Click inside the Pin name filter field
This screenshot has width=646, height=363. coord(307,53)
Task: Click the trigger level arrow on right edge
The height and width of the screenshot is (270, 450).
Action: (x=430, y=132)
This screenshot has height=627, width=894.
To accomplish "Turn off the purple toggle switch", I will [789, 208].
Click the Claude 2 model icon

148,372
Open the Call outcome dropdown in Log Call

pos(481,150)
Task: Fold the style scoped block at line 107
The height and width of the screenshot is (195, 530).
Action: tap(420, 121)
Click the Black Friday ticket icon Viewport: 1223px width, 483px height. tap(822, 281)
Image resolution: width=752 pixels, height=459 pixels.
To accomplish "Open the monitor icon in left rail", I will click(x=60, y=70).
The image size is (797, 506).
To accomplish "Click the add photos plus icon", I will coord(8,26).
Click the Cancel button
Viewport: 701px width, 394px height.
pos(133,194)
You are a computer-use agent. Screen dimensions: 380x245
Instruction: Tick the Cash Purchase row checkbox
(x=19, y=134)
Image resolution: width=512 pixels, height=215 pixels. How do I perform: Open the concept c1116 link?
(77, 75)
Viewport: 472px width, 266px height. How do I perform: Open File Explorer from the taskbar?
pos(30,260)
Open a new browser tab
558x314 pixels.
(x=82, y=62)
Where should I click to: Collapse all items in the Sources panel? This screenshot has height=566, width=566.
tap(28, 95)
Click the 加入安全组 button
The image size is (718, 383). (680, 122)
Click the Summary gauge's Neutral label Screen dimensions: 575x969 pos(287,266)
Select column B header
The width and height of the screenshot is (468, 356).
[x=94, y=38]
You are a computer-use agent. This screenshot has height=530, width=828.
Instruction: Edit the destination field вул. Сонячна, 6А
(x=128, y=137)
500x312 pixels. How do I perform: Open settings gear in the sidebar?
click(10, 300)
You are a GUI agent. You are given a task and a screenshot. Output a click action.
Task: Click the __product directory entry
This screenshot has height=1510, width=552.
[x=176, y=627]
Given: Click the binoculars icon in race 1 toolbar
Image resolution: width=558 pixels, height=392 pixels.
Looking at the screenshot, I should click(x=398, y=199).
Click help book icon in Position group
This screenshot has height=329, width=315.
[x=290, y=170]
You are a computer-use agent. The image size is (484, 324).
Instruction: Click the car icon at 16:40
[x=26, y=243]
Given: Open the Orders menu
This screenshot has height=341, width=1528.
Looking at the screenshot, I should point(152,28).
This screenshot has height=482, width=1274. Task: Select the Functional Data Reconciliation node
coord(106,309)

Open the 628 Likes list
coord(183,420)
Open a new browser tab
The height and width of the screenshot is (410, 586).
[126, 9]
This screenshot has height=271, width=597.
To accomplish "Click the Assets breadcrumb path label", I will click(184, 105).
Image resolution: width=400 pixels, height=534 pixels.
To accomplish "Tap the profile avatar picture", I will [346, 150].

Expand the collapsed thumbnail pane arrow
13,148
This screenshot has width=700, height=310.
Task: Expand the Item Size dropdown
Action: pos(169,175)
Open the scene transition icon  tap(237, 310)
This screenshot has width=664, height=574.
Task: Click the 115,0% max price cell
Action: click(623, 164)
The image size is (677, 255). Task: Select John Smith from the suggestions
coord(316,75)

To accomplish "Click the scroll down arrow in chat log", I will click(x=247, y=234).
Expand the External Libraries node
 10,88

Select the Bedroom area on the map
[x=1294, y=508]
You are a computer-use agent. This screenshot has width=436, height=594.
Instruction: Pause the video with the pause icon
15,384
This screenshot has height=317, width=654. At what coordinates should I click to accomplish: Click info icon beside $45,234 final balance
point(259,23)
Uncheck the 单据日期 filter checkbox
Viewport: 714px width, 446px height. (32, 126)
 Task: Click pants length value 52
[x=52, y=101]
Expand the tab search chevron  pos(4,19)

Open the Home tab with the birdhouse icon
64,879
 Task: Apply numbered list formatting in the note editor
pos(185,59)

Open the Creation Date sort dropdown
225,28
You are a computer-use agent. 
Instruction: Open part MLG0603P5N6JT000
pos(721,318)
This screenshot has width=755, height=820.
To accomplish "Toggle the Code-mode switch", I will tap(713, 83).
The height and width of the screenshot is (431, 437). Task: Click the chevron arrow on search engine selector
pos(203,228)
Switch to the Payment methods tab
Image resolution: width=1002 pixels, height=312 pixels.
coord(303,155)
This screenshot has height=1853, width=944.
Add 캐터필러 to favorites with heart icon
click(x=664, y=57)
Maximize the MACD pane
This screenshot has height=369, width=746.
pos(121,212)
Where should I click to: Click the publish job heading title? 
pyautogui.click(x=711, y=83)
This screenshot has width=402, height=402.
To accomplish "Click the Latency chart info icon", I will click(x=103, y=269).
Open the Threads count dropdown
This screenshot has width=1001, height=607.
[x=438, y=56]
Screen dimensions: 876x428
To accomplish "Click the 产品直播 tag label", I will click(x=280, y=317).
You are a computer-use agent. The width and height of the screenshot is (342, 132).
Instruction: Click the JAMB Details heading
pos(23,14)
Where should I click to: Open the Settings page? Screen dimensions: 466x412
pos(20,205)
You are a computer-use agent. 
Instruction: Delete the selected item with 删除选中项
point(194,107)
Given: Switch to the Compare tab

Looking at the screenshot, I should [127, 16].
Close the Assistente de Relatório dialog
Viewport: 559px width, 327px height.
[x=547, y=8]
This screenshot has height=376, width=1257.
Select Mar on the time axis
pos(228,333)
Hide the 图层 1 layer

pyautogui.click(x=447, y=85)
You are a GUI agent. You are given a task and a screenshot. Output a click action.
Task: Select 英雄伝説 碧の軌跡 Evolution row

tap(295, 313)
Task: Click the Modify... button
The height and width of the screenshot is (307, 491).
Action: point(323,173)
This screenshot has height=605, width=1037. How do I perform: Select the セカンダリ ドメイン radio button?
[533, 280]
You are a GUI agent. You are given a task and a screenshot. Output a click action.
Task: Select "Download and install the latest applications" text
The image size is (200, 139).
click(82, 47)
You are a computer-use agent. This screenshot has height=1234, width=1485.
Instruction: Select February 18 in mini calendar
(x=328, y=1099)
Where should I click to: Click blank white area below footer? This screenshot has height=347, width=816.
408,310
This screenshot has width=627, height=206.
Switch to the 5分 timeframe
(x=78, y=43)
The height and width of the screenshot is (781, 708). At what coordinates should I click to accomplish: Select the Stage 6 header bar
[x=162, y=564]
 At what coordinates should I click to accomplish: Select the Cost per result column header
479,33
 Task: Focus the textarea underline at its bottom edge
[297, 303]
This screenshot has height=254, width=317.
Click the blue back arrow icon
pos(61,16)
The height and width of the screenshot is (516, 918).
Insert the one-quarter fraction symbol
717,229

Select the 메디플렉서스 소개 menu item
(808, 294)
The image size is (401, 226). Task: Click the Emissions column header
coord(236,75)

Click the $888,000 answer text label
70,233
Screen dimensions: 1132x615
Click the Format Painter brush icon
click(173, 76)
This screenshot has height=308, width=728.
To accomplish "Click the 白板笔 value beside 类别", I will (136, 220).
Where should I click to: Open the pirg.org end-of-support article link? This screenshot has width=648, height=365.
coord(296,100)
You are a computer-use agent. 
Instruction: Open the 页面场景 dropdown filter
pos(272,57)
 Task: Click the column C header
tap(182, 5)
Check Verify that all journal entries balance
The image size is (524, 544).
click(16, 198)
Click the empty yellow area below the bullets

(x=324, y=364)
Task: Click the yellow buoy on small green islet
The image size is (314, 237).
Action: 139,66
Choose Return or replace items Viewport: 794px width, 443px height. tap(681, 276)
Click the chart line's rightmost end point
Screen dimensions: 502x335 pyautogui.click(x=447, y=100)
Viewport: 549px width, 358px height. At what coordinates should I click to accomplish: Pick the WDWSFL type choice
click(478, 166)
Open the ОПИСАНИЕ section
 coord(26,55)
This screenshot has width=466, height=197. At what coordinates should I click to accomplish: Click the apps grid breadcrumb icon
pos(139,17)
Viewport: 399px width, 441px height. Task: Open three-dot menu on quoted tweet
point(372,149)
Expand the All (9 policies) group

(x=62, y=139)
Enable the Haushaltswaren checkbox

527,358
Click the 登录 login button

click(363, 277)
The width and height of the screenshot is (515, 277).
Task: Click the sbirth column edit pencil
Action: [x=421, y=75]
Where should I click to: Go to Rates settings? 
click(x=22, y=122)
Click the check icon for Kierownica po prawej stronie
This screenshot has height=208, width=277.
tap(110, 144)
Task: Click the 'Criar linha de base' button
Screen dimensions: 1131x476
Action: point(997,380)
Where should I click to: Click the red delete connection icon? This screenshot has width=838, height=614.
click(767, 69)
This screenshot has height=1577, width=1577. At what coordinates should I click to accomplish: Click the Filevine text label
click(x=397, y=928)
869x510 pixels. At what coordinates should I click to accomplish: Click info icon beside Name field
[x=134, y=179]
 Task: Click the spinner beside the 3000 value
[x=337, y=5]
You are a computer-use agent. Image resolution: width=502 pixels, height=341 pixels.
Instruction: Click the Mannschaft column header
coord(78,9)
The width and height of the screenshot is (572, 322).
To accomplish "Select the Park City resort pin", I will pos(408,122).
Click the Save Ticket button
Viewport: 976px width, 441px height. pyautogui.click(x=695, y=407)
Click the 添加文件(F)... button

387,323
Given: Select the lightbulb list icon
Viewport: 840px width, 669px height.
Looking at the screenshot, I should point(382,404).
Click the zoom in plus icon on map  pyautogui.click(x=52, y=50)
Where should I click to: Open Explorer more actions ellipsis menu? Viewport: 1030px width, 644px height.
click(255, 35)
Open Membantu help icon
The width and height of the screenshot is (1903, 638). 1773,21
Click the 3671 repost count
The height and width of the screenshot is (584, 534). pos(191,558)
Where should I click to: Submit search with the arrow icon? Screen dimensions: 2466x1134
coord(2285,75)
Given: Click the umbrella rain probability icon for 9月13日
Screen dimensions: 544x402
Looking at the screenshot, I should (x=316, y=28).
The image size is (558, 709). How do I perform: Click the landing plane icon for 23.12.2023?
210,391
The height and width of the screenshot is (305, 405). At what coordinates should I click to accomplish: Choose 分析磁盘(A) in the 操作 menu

**Exercise instructions**
Search the material above for the string "plus", and copy every line in which it turns up.

**Answer space**
To accomplish "Click the add photos plus icon", I will coord(8,26).
Click the zoom in plus icon on map  pyautogui.click(x=52, y=50)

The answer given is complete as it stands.